Regione Toscana e IRPET | Istituto Regionale Programmazione Economica della Toscana

LUGLIO 2015

a cura di Chiara Agnoletti, Sabrina Iommi e Patrizia Lattarulo

 

Il territorio toscano è nella sua interezza un territorio “urbano”, se a quest’aggettivo si attribuisce il significato di quell’urbanitas riferita dai retori latini alla qualità stilistica della lingua, passata poi universalmente a designare la civiltà, il buon gusto privo di eccessi contrapposto all’ignoranza e alle sue sgrammaticature in senso proprio e lato, che ben si presta a descrivere il territorio e il paesaggio che a lungo ha caratterizzato e tuttora persiste nei luoghi anche più remoti di questa regione.

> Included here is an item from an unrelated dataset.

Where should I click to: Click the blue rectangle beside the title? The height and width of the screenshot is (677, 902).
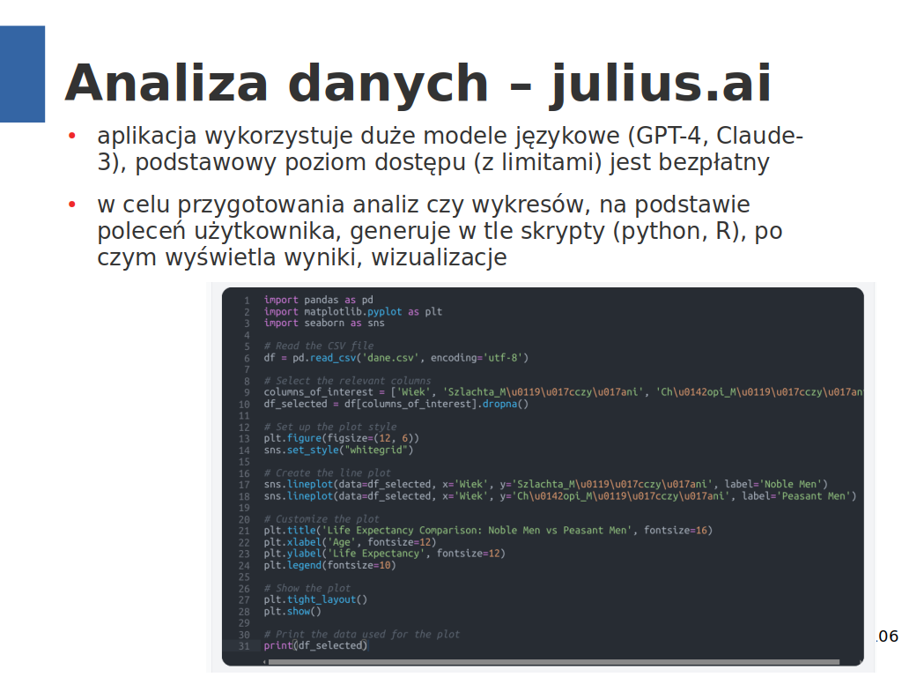pyautogui.click(x=22, y=74)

A fronte della retorica che negli ultimi decenni ha descritto le grandi agglomerazioni urbane, le megacities di decine di milioni d’abitanti come i luoghi privilegiati della crescita economica, imponendole quali riferimenti cui necessariamente tendere per poter intercettare occasioni di sviluppo, la riscoperta dei potenziali anche economici che caratterizzano le strutture regionali configurate invece in reti di città medie e persino piccole ma integrate, dotate di un capitale territoriale qualificato e diversificato, assume per la Toscana e il suo futuro un ruolo decisivo.
È infatti evidente che per un territorio come quello toscano inseguire un modello di concentrazione della popolazione e delle funzioni in un’unica area centrale comporterebbe una pallida imitazione, per ragioni sia demografiche che socioeconomiche, delle reali megacities, a fronte dell’elevato rischio di perdere la sua diffusa ed elevata urbanitas, valore che nella competizione globale appare ben più raro delle grandi concentrazioni territoriali di persone e funzioni.

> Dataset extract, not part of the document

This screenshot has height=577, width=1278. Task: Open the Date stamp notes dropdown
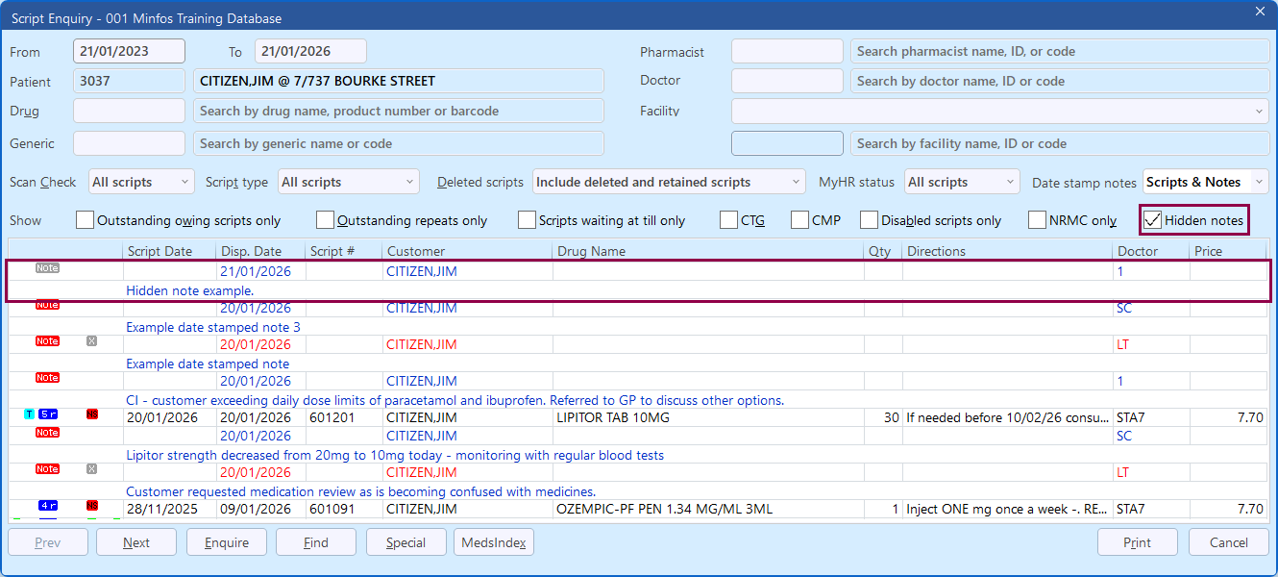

È quindi piuttosto l’innovazione fondata sugli aspetti di valore del proprio modello territoriale specifico che può consentire, se efficacemente perseguita, di cogliere e forse ancor più di creare nuove opportunità di lavoro e benessere per chi vive in Toscana.

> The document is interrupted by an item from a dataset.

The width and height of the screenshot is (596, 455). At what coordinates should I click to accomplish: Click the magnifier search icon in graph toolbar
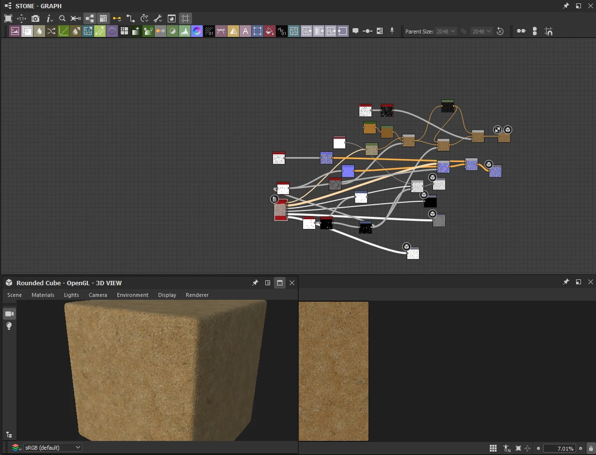(x=62, y=18)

Qualcuno potrebbe argomentare che il policentrismo toscano, e i suoi sistemi economici locali, sono già stati oggetto di una stagione (passata) della programmazione che ne ha anche esperito i limiti intrinseci, puntando poi per contrappasso ad una fase di politiche neocentralistiche. Che c’è oggi di nuovo, rispetto a questi recenti passati, a farci riscoprire le potenzialità insite nella valorizzazione della struttura territoriale specifica degli insediamenti “urbani” toscani?